Re: Camel case identifiers and folding - Mailing list pgsql-general

From Rob Sargent
Subject Re: Camel case identifiers and folding
Date
Msg-id 0536E5C1-A419-43B3-8083-19020439ABE7@gmail.com
Whole thread Raw
In response to Re: Camel case identifiers and folding  ("Peter J. Holzer" <hjp-pgsql@hjp.at>)
Responses Re: Camel case identifiers and folding  ("Peter J. Holzer" <hjp-pgsql@hjp.at>)
List pgsql-general


What sort of content is in your field of type text?  Certainly, in English
prose, “rob” is different than “Rob”

I disagree. While the grammar for written English has rules when to
write "rob" and when to write "Rob", that distinction usually carries no
semantic difference. Consider:

"How to Rob the Hump of a Camel"

"the go programming language was invented by rob pike, ken thompson and
robert griesemer"

Here "Rob" is a verb and "rob" is a first name, the opposite of what you
probably intended. Yet the the first sentence is grammatically correct
if it is a title and while the second isn't correct, few people will
have difficulties understanding it (many probably won't even notice that
it is all lower case).

__The data__.
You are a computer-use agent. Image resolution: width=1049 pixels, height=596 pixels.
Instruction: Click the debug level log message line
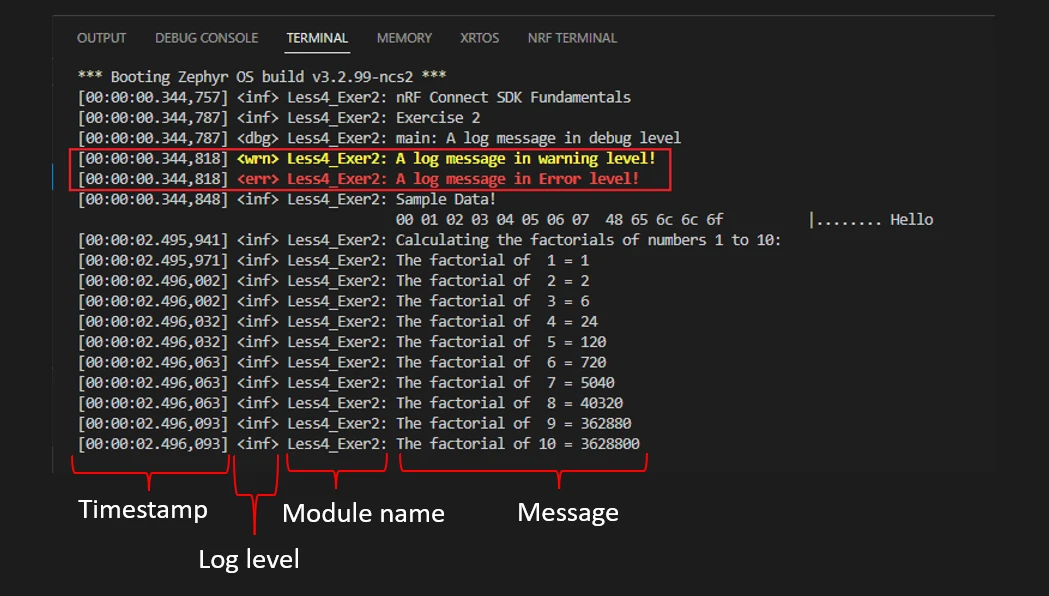(380, 138)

__Action item A__. In the mailing list message on camel case identifiers and folding, what part of speech does the writer say "Rob" is in the title "How to Rob the Hump of a Camel"?
__Action item B__. Carry on the mailing list message on camel case identifiers and folding from its final sentence.
The listing has no part in this work.

__Expected answer A__. A verb.

__Expected answer B__.
Spoken English of course doesn't even have a case distinction.

and if the content is for a web page (or in my experience, the content
of medical reference books) these differences are critical.

A web page? Rarely, at least for the human readable parts. Medicine? I
don't know. There may be names for different substances which differ
only in case. But those are parts of a formal language, and as
programmers we already know about case-sensitive formal languages.

I don’t think it’s solely about the semantics.  One might be contractually obligated to always spell a name in some exact way including it capitalization. For instance if referring to "Rob Sargent” as a quote or accreditation, then it’s not okay to let a typo “rob Sargent” go through.